Я запоминал каждое сказанное мамой ласковое слово и был в ужасе, представляя, что слово «лошадка» последнее, что придется мне запомнить. Когда мама наконец пришла, я бросился к ней на шею и обнял как вернувшуюся ко мне жизнь.
Кроме мамы, я обнимал иногда дедушку, но, конечно, совсем не так. Я радовался, когда он возвращался с концертов с сувенирами, некоторые из которых дарил мне, обнимал его на секунду, чтобы показать, что рад его возвращению, но кроме этой недолгой радости ничего не чувствовал. Приехав, дедушка сразу становился привычным, и обнимать его больше не хотелось.

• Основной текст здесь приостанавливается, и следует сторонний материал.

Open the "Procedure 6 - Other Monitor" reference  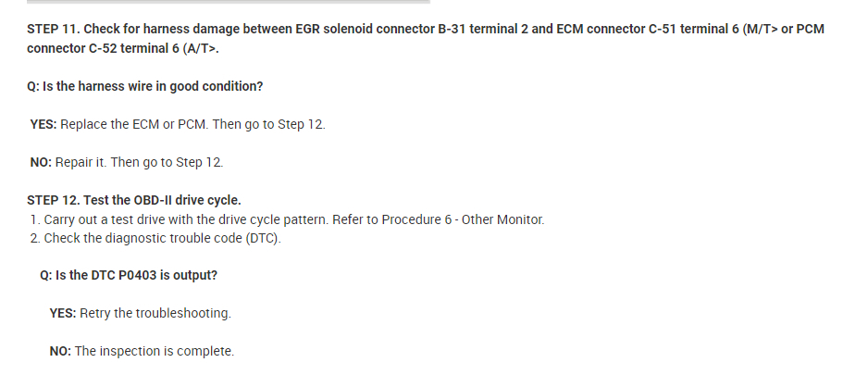(470, 219)
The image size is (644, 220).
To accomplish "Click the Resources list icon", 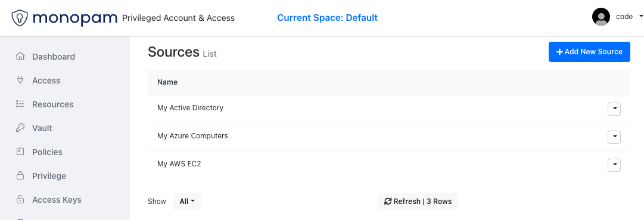I will click(20, 104).
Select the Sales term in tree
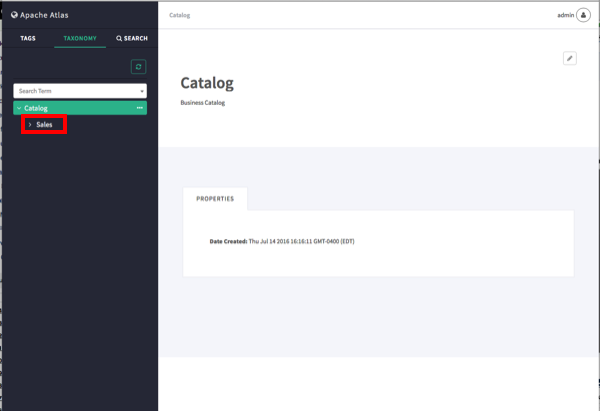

И все же я думал, что тоже люблю его, не так, как маму, и даже не вполовину, но все-таки люблю, и меня задело, когда однажды он вдруг сказал, что я люблю не его, а его подарки. Я почувствовал себя виноватым и злился, что такие глупые слова заставляют меня переживать непонятную вину. Я забыл о них, но потом произошла история с магнитофоном, которая случилась за несколько дней до прихода Чумочки и которую я подробно сейчас расскажу…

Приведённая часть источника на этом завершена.